Von »NSU 2.0«-Drohungen betroffene Anwältin sagte im Frankfurter Prozess aus

  • Joachim Tornau, Frankfurt am Main
  • Lesedauer: 3 Min.

Starr schaut Alexander M. geradeaus, die Arme auf dem Tisch verschränkt, die Schultern hochgezogen. Mit keinem Blick würdigt er die Frau, die er zweieinhalb Jahre lang mit Drohschreiben terrorisiert, rassistisch beleidigt und zu deren Ermordung er im Darknet aufgerufen haben soll. Seda Başay-Yıldız, Anwältin und Vertreterin der Nebenklage im Münchner NSU-Prozess, war wie niemand sonst zum Ziel des Psychoterrors des »NSU 2.0« geworden. Am Montag saß sie nur wenige Meter von M. entfernt auf dem Zeugenstuhl im Landgericht Frankfurt am Main.

Der Angeklagte hatte zum Prozessauftakt vergangene Woche seine vollkommene Unschuld beteuert. Laut Staatsanwaltschaft soll der arbeitslose Computerexperte aus Berlin von Başay-Yıldız regelrecht besessen gewesen sein. In mehr als einem Viertel der 83 Hassnachrichten, die die Staatsanwaltschaft ihm zur Last legt, ging es um die Frankfurter Juristin. Immer wieder bekam sie Faxe und Mails, die mit dem Kürzel »NSU 2.0« gezeichnet waren. Darin wurde ihr und ihrer Familie mit dem Tod gedroht. Aber auch Schreiben an ganz andere Adressat*innen enthielten Beschimpfungen und Bedrohungen der Anwältin. Und jedes Mal machte der Absender genüsslich klar, dass er über private Daten von ihr und ihren Angehörigen verfügte: Geburtsdaten, Wohnanschriften.

Interessiert schaut der Angeklagte hin, als jedes einzelne dieser Schreiben nun im Gerichtssaal auf eine große Leinwand projiziert wird.
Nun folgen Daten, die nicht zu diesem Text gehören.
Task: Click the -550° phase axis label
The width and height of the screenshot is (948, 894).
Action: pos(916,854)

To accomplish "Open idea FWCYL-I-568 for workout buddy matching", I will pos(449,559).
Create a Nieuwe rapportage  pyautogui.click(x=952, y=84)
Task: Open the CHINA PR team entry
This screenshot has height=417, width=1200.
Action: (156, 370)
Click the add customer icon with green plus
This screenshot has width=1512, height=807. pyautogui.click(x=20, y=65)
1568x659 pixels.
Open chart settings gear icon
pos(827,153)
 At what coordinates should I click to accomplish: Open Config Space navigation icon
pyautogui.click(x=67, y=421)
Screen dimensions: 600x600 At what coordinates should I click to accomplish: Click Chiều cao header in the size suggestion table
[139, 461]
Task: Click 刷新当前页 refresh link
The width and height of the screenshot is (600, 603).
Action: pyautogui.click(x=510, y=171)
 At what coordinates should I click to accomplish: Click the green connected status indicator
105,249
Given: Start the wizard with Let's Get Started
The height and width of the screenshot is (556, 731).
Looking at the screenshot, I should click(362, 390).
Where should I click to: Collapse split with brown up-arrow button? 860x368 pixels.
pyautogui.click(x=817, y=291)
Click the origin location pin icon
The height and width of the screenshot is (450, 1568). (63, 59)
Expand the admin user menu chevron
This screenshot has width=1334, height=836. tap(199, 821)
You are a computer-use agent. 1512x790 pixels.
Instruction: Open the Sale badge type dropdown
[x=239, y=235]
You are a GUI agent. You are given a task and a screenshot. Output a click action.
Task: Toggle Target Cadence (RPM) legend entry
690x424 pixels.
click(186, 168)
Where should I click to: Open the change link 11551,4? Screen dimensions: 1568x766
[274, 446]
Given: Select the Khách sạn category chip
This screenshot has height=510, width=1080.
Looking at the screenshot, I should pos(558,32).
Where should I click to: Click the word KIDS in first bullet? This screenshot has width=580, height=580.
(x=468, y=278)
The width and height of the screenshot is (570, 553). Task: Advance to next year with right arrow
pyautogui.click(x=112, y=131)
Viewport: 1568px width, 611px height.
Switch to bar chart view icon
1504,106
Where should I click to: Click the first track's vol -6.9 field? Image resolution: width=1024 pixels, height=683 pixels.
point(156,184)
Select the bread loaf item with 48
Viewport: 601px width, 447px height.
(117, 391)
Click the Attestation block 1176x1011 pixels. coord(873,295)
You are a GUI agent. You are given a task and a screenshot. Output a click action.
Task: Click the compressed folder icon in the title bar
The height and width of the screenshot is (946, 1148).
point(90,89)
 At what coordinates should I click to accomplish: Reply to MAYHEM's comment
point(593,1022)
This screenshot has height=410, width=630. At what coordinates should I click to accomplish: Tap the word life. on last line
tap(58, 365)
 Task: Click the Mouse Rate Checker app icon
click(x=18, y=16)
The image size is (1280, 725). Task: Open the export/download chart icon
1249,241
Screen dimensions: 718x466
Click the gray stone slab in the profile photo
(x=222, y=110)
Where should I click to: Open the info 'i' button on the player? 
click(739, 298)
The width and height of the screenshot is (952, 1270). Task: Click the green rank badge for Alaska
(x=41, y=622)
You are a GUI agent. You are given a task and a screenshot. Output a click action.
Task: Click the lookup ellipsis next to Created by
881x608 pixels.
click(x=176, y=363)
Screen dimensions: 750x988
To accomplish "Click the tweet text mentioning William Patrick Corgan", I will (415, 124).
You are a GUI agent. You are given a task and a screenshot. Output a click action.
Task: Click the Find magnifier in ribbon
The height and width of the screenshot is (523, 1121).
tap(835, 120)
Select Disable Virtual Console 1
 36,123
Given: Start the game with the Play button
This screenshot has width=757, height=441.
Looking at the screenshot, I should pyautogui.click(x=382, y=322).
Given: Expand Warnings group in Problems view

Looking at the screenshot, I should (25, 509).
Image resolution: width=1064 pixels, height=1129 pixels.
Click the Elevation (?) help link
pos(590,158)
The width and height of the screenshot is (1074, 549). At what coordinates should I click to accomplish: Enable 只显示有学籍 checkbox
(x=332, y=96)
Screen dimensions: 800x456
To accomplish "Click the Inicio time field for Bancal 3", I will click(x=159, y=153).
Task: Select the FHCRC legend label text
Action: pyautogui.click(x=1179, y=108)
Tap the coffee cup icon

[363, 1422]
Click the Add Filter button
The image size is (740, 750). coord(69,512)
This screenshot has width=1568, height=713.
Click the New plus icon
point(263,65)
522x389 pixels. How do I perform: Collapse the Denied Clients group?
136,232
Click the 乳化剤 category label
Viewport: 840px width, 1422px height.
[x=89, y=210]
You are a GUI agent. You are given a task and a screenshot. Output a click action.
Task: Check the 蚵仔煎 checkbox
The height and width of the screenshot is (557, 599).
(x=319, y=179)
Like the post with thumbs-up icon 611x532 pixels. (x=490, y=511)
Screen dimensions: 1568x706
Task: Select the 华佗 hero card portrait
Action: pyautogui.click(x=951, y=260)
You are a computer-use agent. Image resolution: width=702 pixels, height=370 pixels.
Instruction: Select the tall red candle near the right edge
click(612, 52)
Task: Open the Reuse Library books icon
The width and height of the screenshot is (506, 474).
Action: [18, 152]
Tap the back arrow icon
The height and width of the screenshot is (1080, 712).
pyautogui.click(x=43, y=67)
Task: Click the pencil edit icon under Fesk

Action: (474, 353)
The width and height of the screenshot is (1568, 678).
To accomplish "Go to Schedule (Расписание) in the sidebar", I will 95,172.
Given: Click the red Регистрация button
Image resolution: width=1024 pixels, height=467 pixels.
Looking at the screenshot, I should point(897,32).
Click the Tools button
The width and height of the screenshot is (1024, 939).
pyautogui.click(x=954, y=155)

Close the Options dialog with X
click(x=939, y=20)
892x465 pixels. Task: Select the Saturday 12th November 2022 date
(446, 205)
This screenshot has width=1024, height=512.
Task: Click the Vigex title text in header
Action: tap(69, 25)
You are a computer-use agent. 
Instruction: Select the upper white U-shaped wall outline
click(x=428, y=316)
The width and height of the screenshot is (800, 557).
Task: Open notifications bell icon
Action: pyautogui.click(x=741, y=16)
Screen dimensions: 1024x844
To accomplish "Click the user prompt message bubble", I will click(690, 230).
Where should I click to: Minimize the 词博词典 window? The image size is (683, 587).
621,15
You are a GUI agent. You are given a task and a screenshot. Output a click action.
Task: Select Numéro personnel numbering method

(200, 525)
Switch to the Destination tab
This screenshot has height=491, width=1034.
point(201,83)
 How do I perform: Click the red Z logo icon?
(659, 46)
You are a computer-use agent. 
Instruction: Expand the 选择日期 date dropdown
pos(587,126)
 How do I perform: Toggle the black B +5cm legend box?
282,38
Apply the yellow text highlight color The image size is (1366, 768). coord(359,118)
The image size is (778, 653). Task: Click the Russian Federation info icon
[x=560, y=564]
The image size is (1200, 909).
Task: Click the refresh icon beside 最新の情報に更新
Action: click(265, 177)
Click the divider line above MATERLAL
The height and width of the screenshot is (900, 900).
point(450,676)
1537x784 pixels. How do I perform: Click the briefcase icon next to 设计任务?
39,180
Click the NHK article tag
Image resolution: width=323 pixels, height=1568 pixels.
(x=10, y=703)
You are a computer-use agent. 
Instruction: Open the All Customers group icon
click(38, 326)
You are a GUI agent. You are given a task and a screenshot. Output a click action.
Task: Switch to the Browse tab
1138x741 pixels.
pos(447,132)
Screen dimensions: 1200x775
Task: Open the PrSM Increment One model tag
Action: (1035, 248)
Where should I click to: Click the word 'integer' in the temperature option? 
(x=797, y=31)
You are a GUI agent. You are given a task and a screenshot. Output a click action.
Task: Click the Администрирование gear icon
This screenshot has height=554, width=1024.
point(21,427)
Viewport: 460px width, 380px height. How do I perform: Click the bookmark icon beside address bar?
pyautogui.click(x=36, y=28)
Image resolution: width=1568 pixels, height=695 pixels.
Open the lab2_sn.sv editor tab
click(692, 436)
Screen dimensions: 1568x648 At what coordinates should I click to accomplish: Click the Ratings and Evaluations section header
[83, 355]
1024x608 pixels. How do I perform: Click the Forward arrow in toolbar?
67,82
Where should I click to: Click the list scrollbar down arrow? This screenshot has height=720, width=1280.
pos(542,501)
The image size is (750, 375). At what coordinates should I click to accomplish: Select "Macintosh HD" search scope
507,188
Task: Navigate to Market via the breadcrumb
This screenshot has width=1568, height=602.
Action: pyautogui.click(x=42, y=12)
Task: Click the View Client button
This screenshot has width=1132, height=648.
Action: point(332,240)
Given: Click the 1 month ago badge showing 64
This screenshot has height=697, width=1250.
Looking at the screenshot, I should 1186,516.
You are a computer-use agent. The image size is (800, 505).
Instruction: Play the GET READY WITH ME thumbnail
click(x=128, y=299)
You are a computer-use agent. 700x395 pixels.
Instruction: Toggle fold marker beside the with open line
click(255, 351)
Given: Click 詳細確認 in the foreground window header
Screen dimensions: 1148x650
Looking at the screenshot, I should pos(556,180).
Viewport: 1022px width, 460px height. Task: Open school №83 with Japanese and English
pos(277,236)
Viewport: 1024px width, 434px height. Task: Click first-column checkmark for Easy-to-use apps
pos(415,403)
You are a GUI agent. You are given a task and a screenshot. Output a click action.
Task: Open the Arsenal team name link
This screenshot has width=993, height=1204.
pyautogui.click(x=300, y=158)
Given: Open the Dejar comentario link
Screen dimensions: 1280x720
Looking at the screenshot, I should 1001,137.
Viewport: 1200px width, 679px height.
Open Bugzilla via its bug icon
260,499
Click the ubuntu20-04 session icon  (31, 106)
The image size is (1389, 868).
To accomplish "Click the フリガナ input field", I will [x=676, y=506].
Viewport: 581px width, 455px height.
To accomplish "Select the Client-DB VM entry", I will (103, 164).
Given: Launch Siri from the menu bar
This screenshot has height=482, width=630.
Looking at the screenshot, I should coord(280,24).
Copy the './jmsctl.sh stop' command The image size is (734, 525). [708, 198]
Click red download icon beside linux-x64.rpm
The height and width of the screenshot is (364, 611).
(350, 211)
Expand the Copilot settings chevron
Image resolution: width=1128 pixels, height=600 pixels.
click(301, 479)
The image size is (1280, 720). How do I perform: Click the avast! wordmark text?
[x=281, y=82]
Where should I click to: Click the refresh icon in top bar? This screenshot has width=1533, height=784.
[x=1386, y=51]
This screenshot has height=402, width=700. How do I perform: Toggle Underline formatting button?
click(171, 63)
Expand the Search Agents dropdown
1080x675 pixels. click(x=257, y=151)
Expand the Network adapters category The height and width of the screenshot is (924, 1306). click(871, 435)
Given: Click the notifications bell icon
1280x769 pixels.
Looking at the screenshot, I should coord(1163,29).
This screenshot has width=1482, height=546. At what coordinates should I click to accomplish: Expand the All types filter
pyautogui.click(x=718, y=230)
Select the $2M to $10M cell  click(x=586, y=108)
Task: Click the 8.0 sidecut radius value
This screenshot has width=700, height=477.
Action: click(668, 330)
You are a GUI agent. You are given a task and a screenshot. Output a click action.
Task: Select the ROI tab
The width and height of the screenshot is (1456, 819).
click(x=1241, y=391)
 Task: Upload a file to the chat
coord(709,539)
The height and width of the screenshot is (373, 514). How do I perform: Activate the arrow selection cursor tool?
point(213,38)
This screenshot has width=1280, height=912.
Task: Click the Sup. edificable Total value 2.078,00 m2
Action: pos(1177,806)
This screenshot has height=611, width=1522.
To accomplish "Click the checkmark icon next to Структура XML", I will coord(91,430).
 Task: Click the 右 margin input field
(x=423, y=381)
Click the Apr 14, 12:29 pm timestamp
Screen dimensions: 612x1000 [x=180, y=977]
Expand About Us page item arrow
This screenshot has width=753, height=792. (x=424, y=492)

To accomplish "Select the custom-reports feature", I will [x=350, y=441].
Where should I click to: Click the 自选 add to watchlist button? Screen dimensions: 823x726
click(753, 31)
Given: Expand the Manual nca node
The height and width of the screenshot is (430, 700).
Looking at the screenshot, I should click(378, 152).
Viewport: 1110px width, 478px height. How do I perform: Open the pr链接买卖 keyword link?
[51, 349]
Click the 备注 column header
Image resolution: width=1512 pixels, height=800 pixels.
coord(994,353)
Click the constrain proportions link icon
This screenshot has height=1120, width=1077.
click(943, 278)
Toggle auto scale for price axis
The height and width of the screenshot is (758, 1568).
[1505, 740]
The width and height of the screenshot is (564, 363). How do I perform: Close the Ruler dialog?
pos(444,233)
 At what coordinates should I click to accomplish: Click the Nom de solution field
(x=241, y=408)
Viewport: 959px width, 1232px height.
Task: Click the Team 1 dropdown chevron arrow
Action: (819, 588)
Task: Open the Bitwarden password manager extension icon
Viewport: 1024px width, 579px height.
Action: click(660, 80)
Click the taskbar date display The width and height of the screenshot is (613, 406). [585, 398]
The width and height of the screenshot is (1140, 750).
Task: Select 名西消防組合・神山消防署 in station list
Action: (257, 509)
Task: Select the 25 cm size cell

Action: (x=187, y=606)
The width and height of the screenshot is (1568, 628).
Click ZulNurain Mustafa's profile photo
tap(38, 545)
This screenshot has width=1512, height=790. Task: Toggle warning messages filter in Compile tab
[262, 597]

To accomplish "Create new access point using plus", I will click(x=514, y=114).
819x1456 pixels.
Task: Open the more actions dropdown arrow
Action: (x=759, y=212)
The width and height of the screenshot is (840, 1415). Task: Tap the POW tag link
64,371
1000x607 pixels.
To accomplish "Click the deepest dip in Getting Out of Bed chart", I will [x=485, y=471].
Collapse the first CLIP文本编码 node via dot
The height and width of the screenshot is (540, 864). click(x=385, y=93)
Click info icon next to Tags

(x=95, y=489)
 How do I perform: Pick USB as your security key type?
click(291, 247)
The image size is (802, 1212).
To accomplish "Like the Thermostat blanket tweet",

Hört zu, wenn die Strafkammervorsitzende Corinna Distler die Bedrohungen und Beleidigungen vorliest, die »Todesurteile«, die ständigen »Heil Hitler«, die Selbstbezeichnungen als »Der Führer« oder »SS-Obersturmbannführer«.

Nachdem sie im Sommer 2018 gegen die rechtswidrige Abschiebung des mutmaßlichen Leibwächters von Al-Qaida-Chef Osama bin Laden vorgegangen war, habe sie Hunderte beleidigender Schreiben bekommen, erzählt Başay-Yıldız. Doch nur einmal habe sie Anzeige erstattet: nach dem ersten Fax des »NSU 2.0«, in dem ihr mit der barbarischen Ermordung ihrer kleinen Tochter gedroht wurde. Denn in dem Fax standen auch der Name des Kindes und die damalige Meldeanschrift der Familie, beides war öffentlich nicht bekannt. Das war eine andere Qualität gegenüber anderen Briefen.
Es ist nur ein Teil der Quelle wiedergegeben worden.